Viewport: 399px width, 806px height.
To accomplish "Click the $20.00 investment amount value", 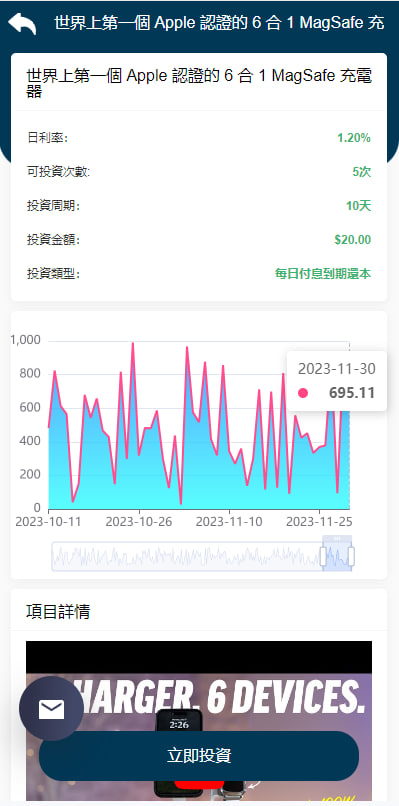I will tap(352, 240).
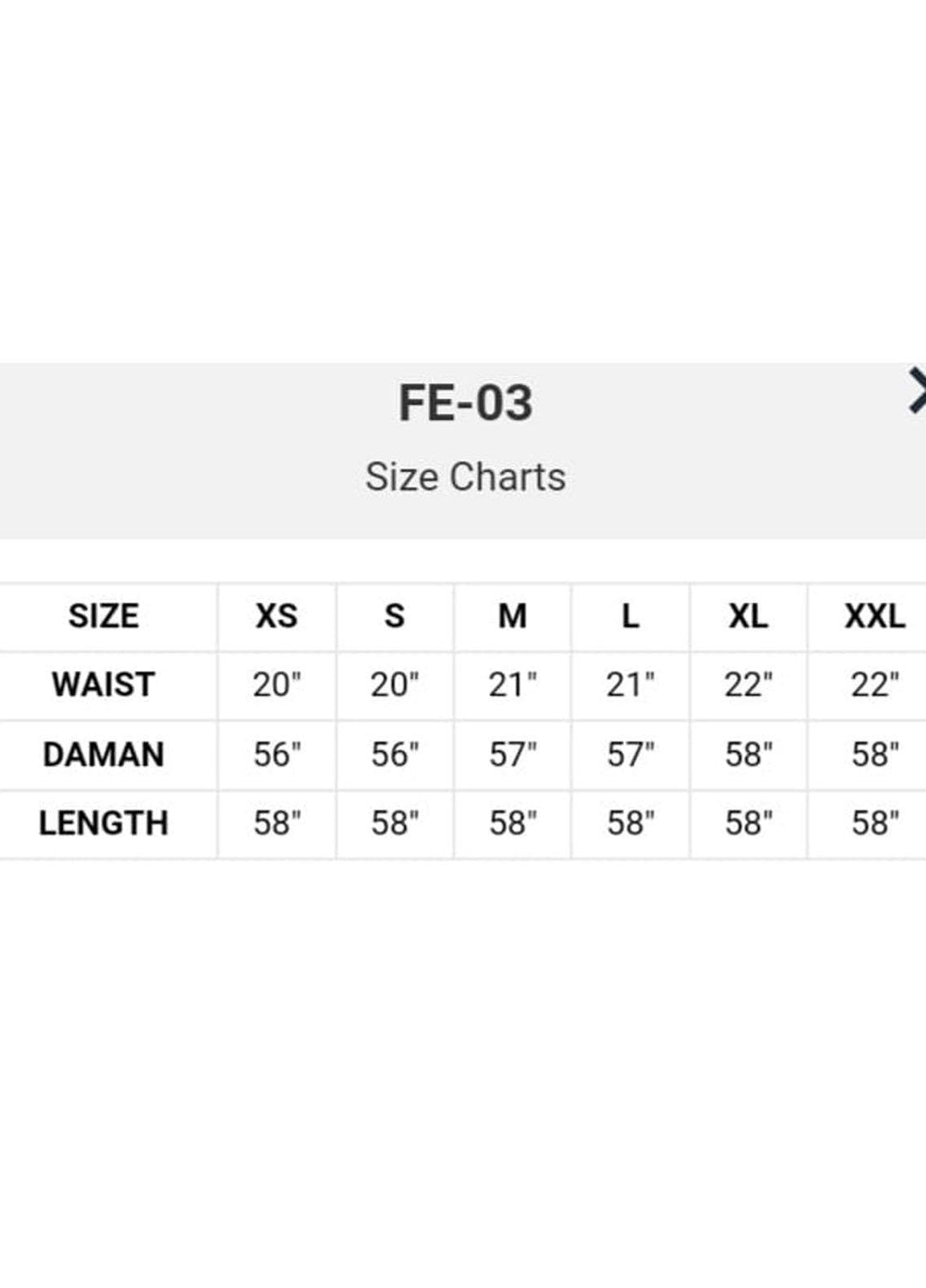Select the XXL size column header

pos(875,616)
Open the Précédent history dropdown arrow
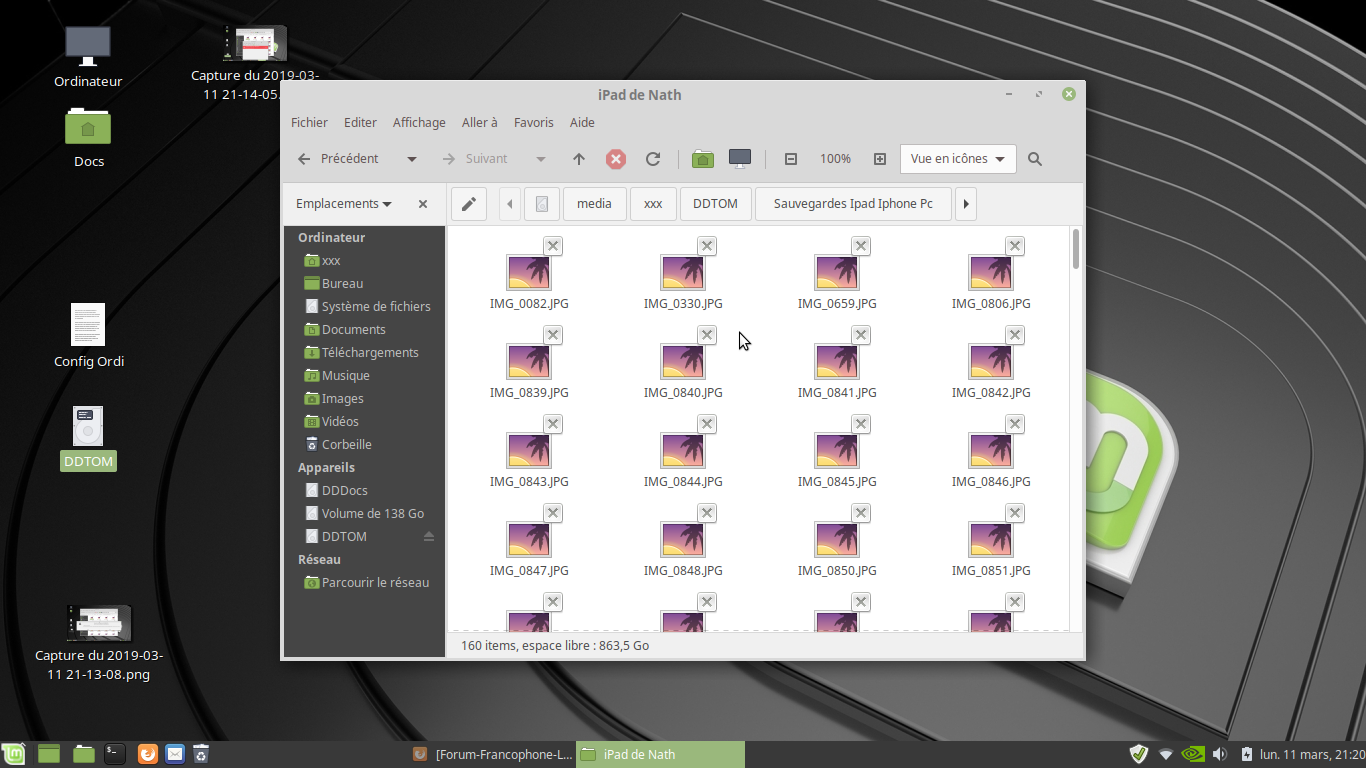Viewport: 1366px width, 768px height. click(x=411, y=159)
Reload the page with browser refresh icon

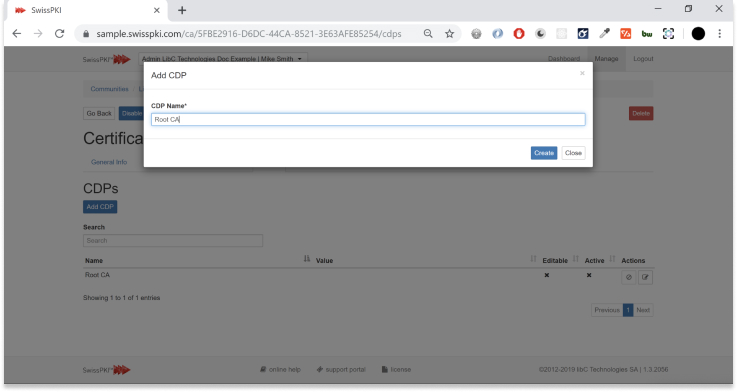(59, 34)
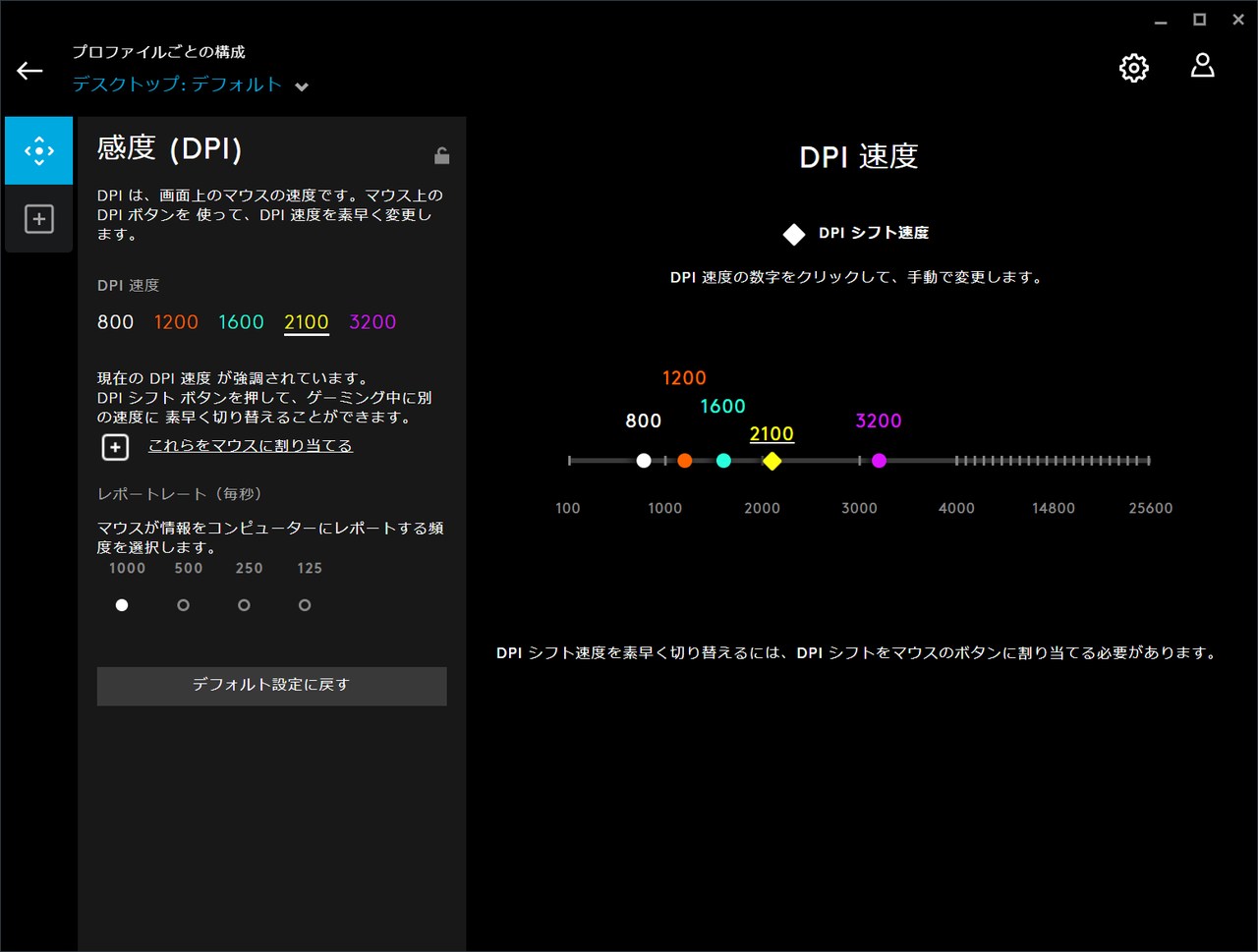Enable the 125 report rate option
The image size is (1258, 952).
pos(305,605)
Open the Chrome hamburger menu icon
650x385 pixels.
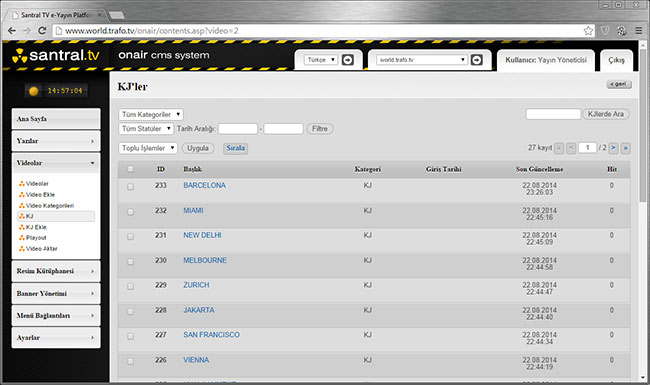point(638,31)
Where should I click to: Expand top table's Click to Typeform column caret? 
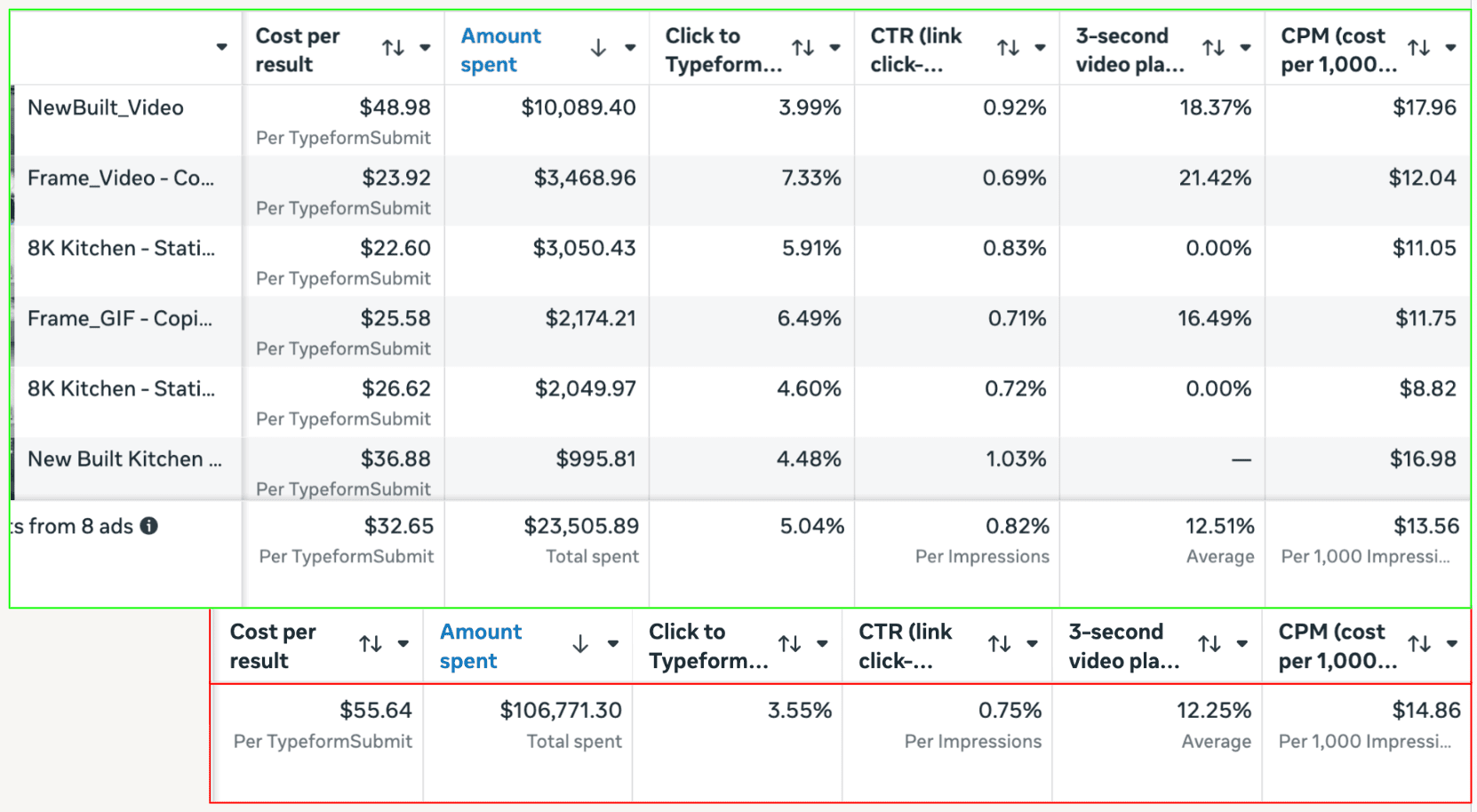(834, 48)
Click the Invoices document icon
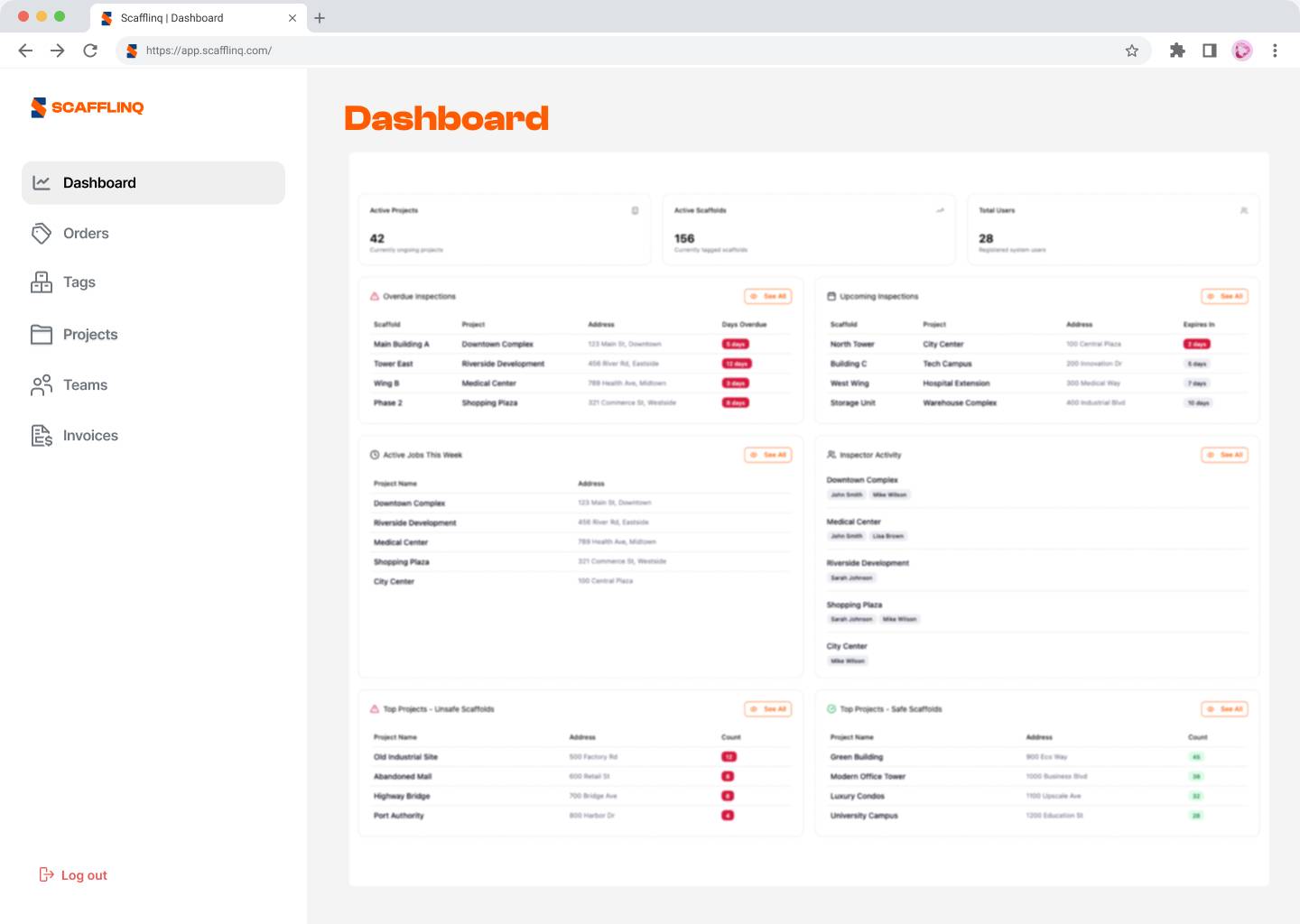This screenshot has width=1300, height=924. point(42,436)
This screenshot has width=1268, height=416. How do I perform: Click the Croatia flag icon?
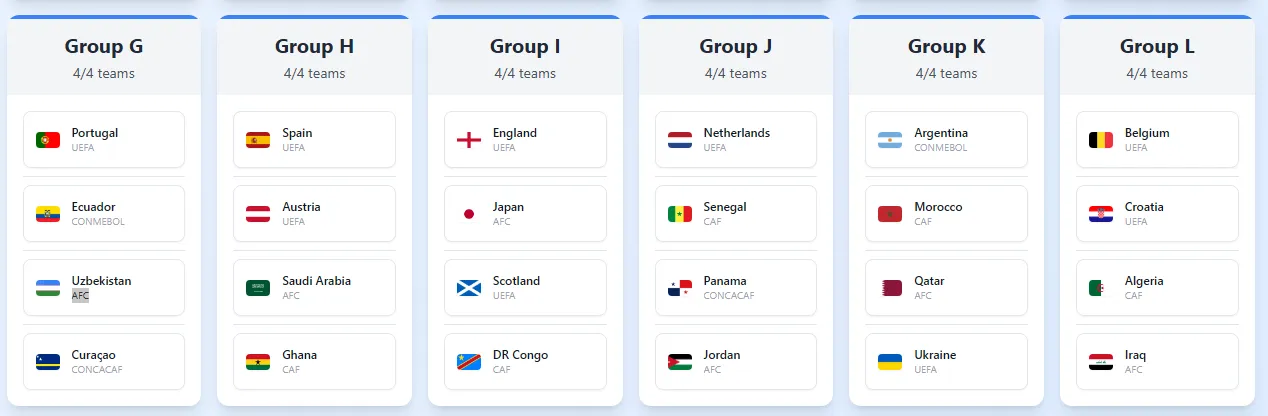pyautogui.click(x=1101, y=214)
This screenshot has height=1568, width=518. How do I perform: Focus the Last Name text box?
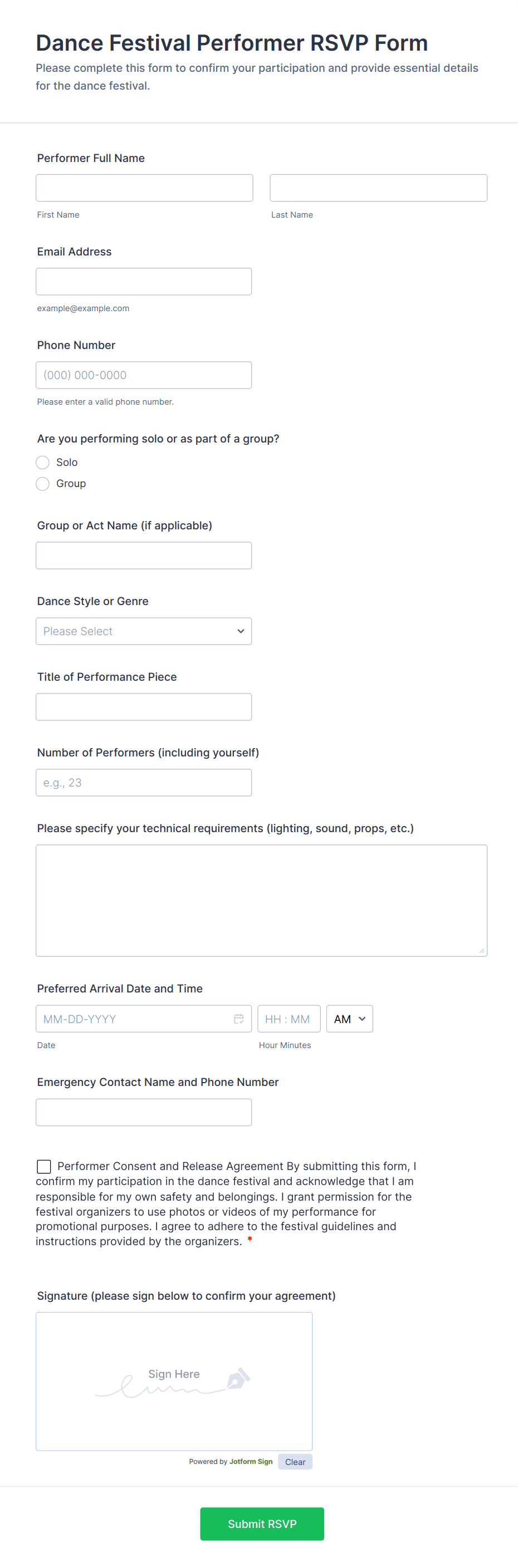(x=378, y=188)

════════════════

#### Exercise details
Only the lines from the one containing "Where should I" through the final line of the listing should be reproduced, exactly and with no pictures.

#### Output for this task
Where should I click to: Expand top table's Click to Typeform column caret? 
(834, 48)
Click the Invoices document icon
This screenshot has width=1300, height=924. point(42,436)
This screenshot has width=1268, height=416. How do I perform: Click the Croatia flag icon?
pyautogui.click(x=1101, y=214)
This screenshot has height=1568, width=518. How do I perform: Focus the Last Name text box?
(x=378, y=188)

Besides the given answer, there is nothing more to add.